Relatively Certain Podcast

Hear the latest news about everything from quantum computers to astrophysics, all straight from scientists at the University of Maryland.

See all our episodes on Apple Podcasts

Back in the 1950s, theoretical physicists postulated that the kinds of particles we actually see in nature are just the tip of the iceberg. Many other types of particles with weird properties, which they termed paraparticles, were popping out of the math as theoretical possibilities. But as physicists discovered more about the fundamental particles seen in nature, they found no evidence for paraparticles.

In 2016 Cinthia Alderete, then a graduate student in theoretical physics, discovered a way to simulate paraparticles in which ions and light come together to put on a paraparticle play.
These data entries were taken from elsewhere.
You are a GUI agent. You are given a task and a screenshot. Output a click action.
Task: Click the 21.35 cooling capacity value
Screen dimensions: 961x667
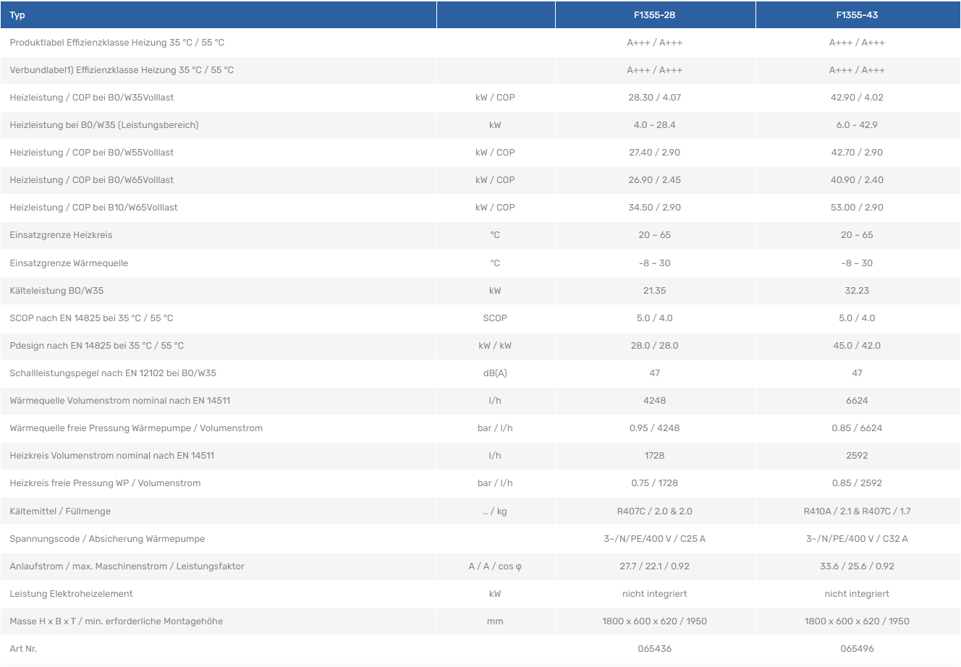[654, 291]
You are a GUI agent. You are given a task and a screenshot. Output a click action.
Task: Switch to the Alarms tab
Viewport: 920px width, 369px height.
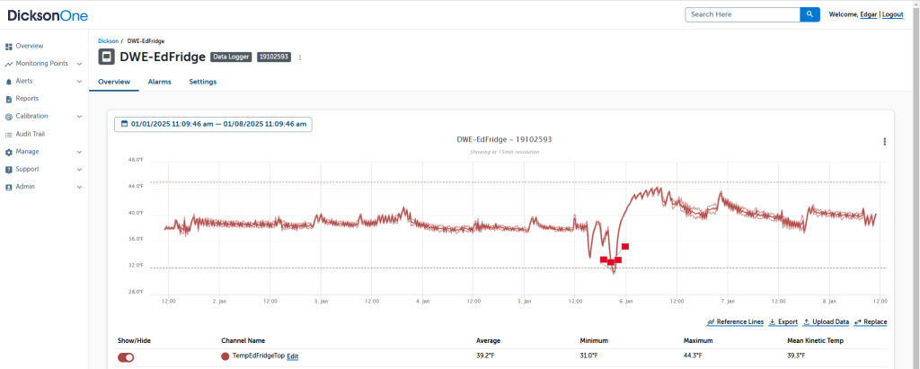[x=159, y=82]
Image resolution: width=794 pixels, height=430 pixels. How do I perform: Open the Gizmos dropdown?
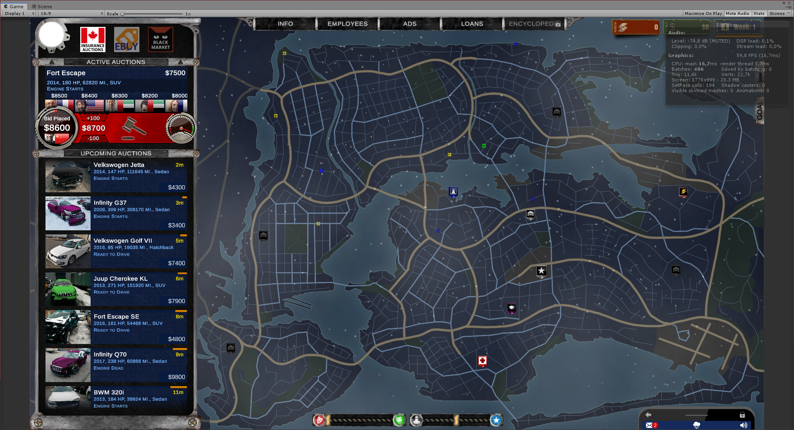779,14
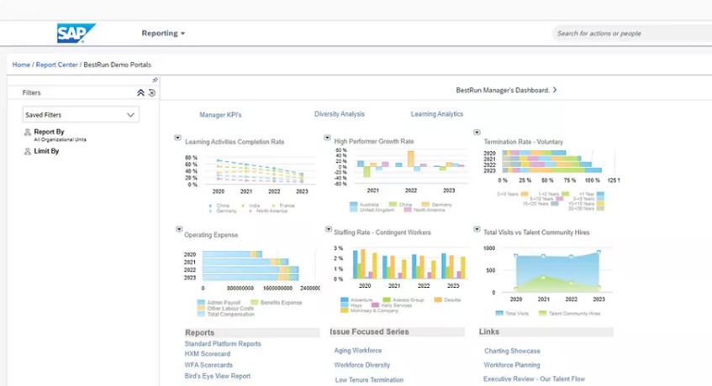This screenshot has height=386, width=712.
Task: Click the SAP logo
Action: (75, 33)
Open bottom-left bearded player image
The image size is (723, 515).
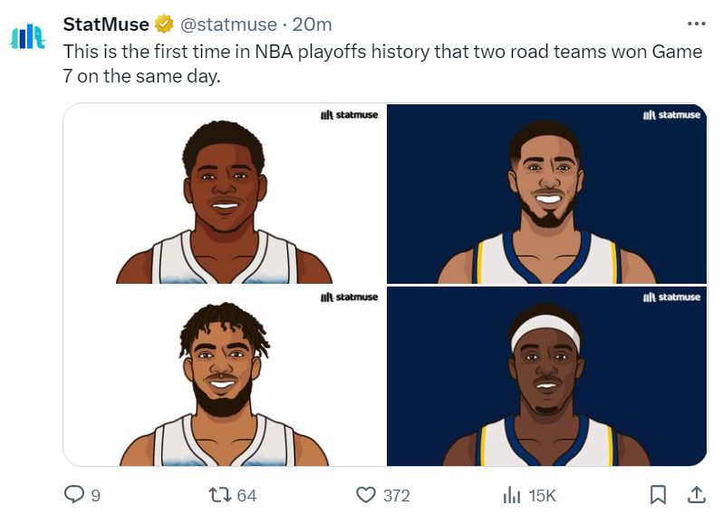(x=225, y=376)
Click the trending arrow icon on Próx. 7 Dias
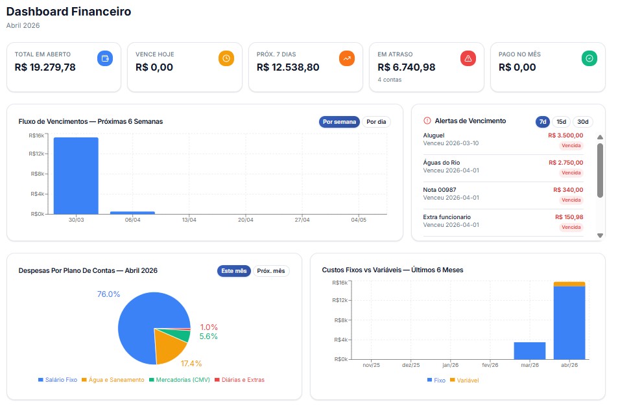Viewport: 618px width, 411px height. tap(346, 58)
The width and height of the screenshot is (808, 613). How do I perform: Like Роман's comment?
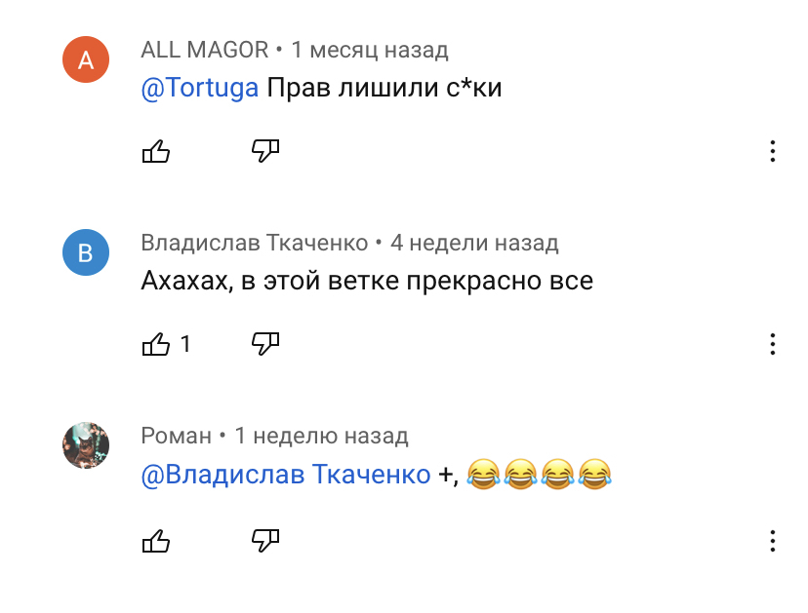(156, 541)
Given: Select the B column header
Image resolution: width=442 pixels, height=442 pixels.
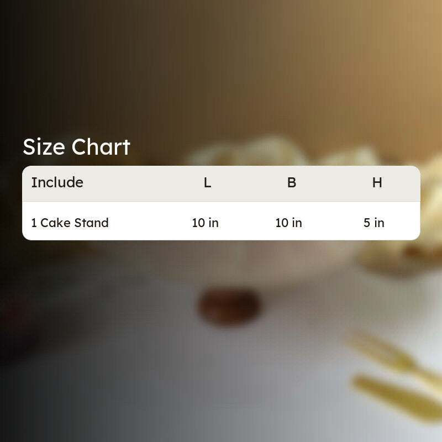Looking at the screenshot, I should point(292,182).
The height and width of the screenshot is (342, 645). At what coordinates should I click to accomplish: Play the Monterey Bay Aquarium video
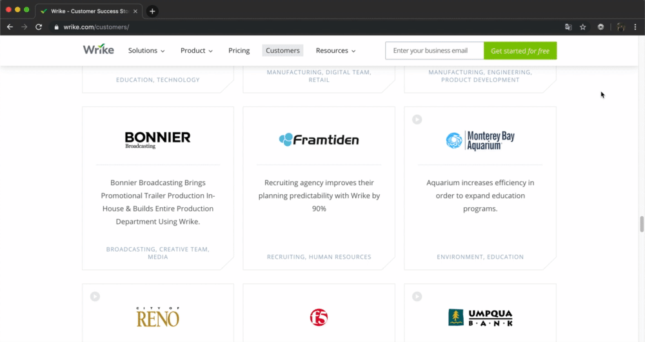pyautogui.click(x=417, y=119)
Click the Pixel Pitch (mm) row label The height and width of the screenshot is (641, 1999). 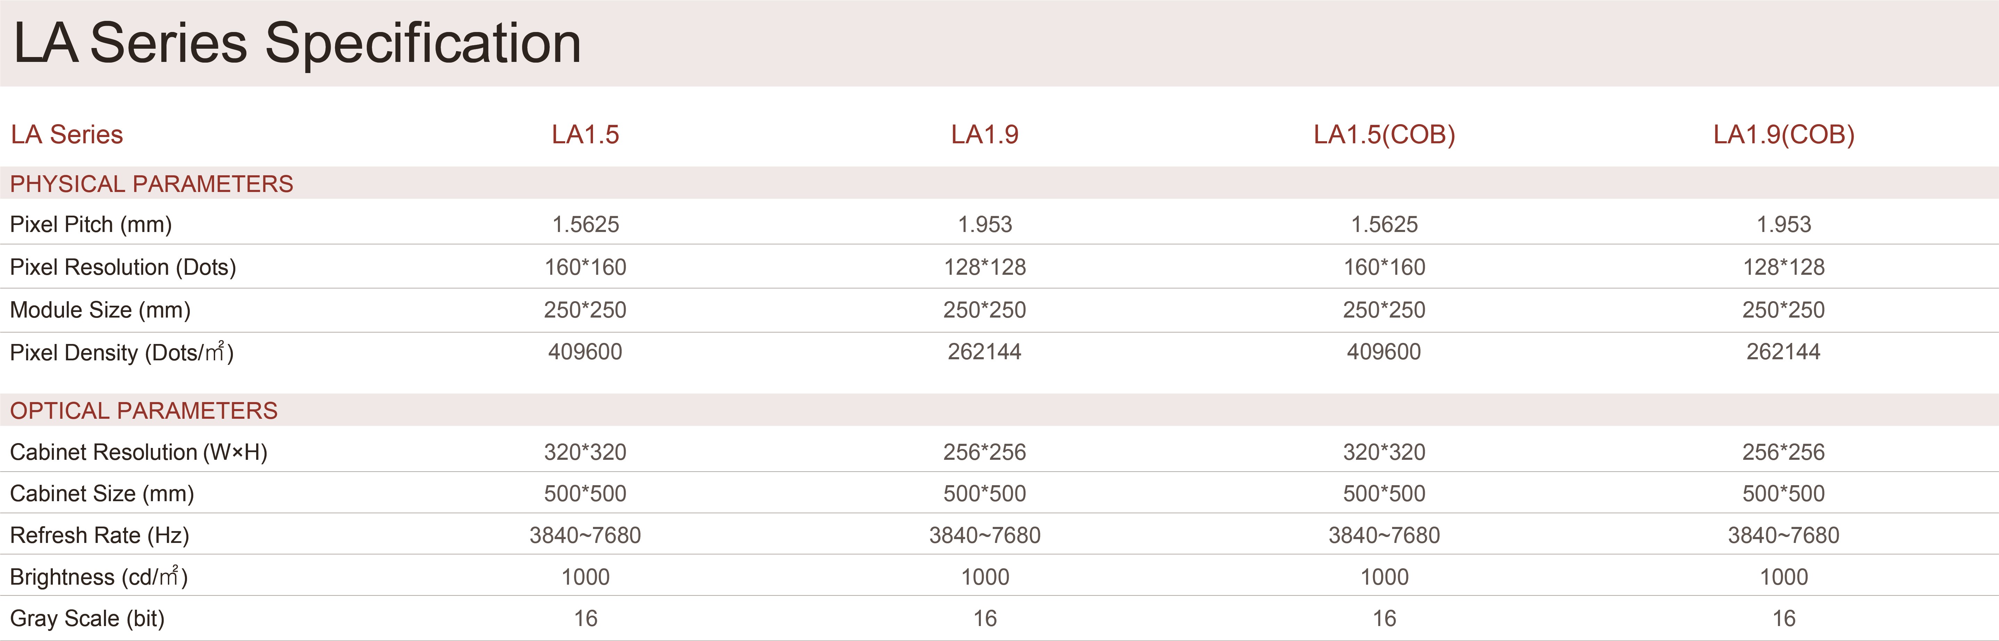point(91,225)
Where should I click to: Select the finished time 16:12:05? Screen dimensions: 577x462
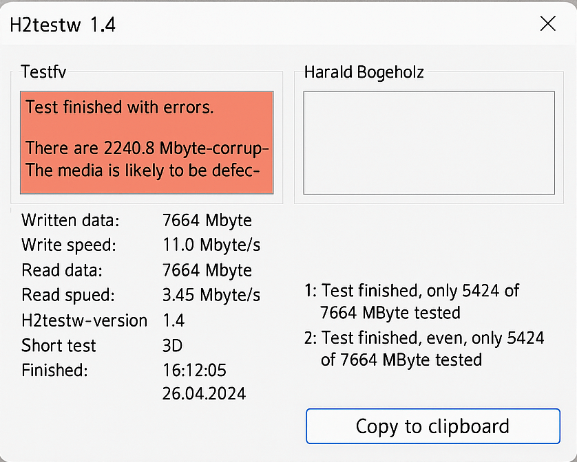194,370
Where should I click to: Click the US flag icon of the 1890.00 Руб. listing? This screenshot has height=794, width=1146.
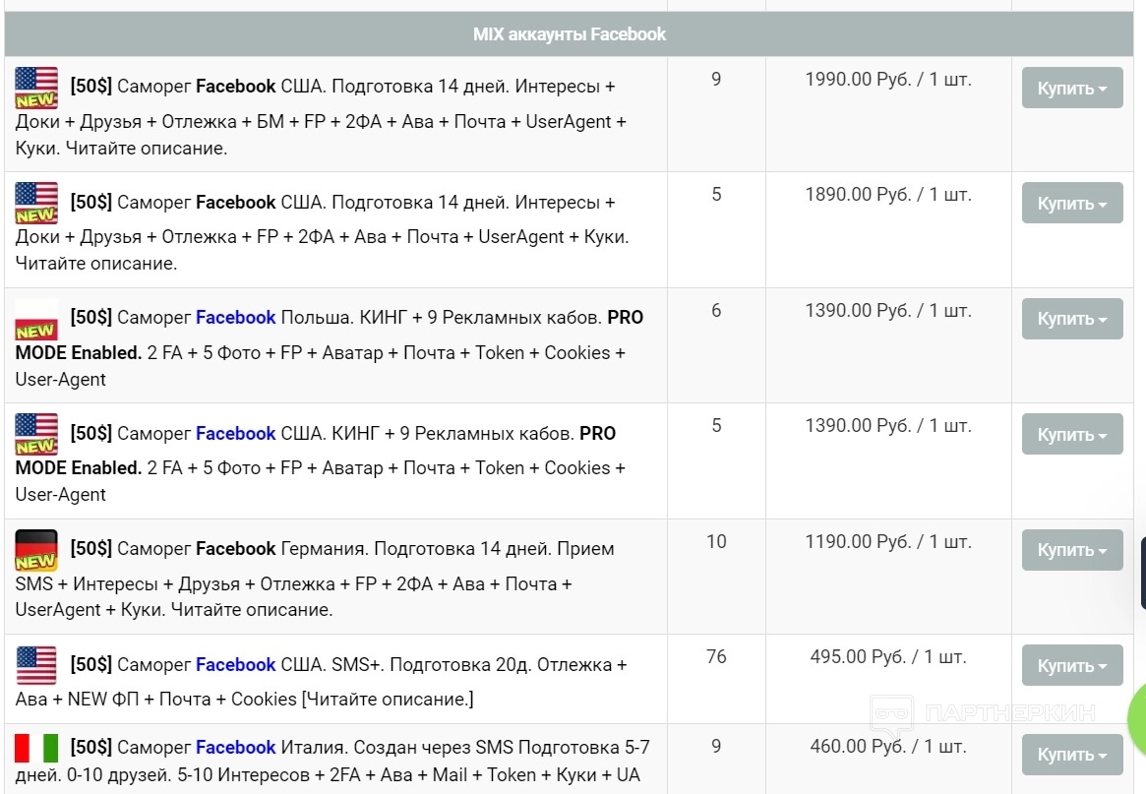click(36, 203)
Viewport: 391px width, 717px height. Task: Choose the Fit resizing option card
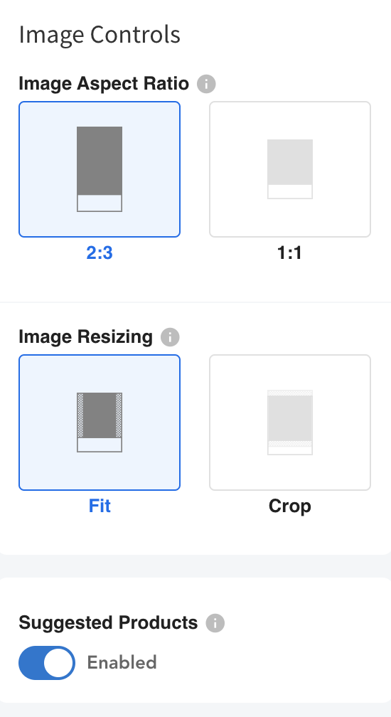point(100,423)
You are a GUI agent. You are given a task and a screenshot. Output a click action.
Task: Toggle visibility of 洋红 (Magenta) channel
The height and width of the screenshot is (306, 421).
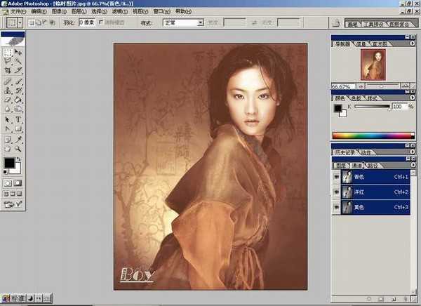[335, 192]
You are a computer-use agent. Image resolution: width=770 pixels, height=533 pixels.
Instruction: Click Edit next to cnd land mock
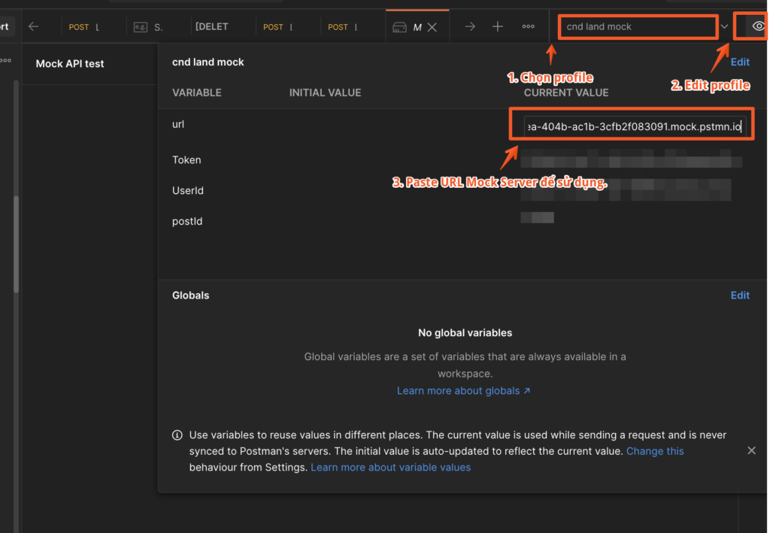(739, 62)
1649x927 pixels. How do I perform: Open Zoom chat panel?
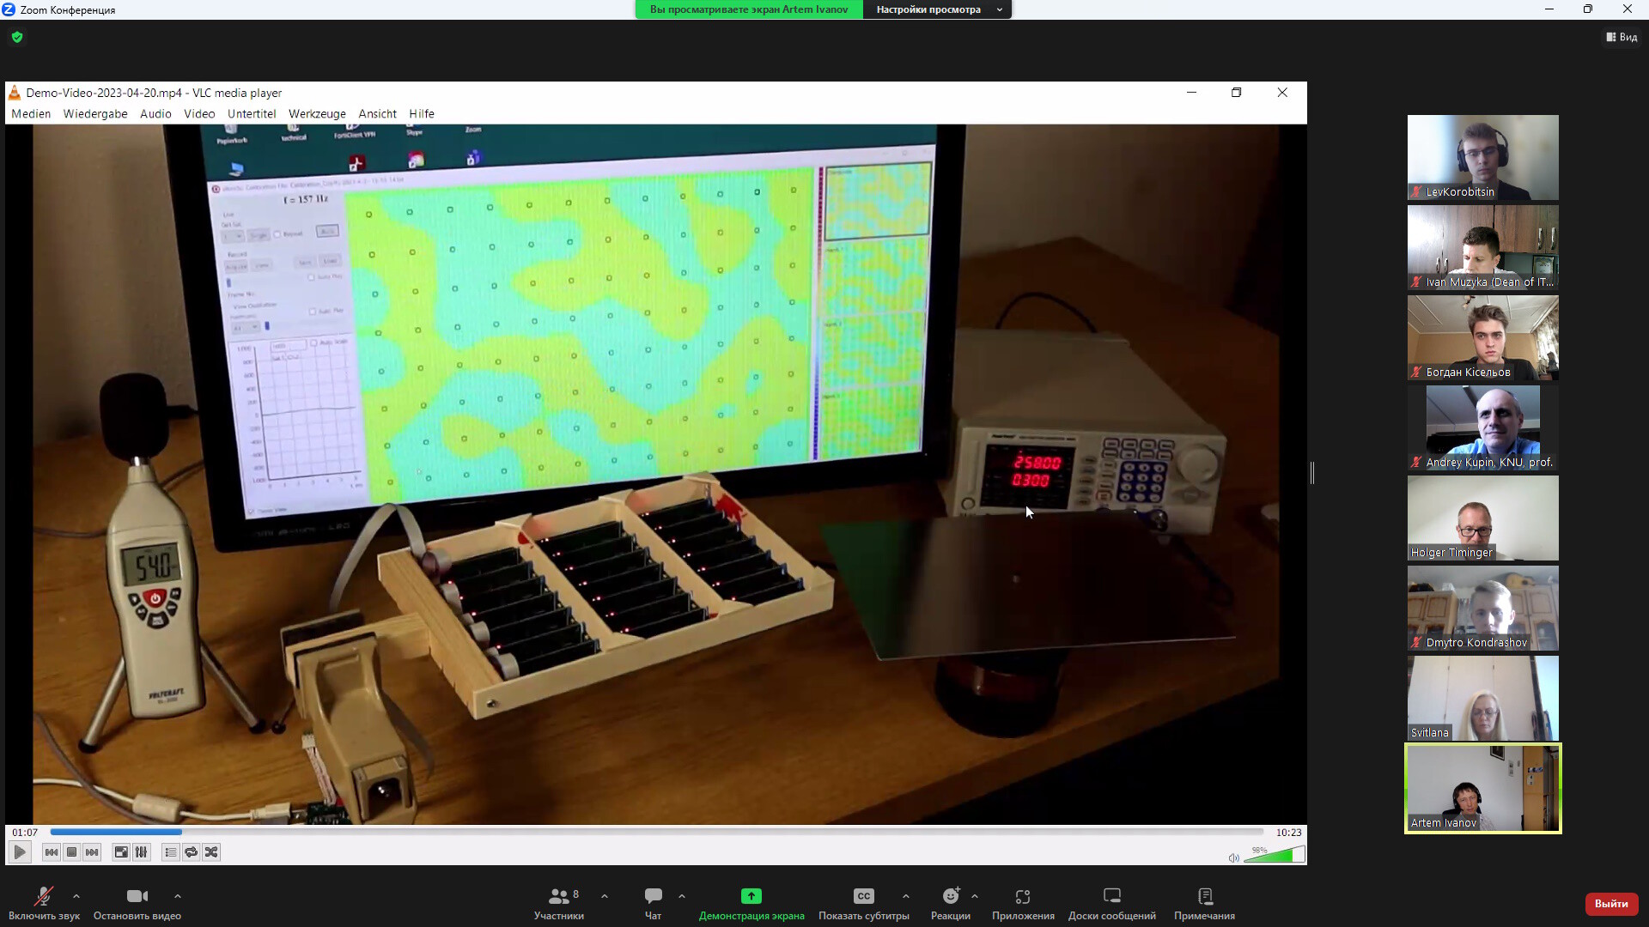click(654, 904)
To direct this dramatic reenactment, Alderete made the switch from theory to experiment and moved from Mexico to the United States, collaborating with the group of Norbert Linke, a member of the NSF Quantum Leap Challenge Institute for Robust Quantum Simulation and a former Fellow of the Joint Quantum Institute. Together, they brought to life an obscure theoretical curiosity from the past.

We mentioned several papers in the episode. Alderete, Linke and their collaborators have posted two papers to the arXiv preprint server titled "Experimental realization of para-particle oscillators" and "Para-particle oscillator simulations on a trapped ion quantum computer." The older paper quoted in the story, which complained about the disagreeableness of paraparticles, is "Quantum Mechanics of Paraparticles."

This episode of Relatively Certain was produced by Dina Genkina, Chris Cesare, and Emily Edwards. Music featured in this episode includes Picturebook by Dave Depper, Blue Lolo by Fignomo, and Couch Potato by Kathrin Klimek. Relatively Certain is a production of the Joint Quantum Institute, a research partnership between the University of Maryland and the National Institute of Standards and Technology, and you can find it on iTunes and Google Play.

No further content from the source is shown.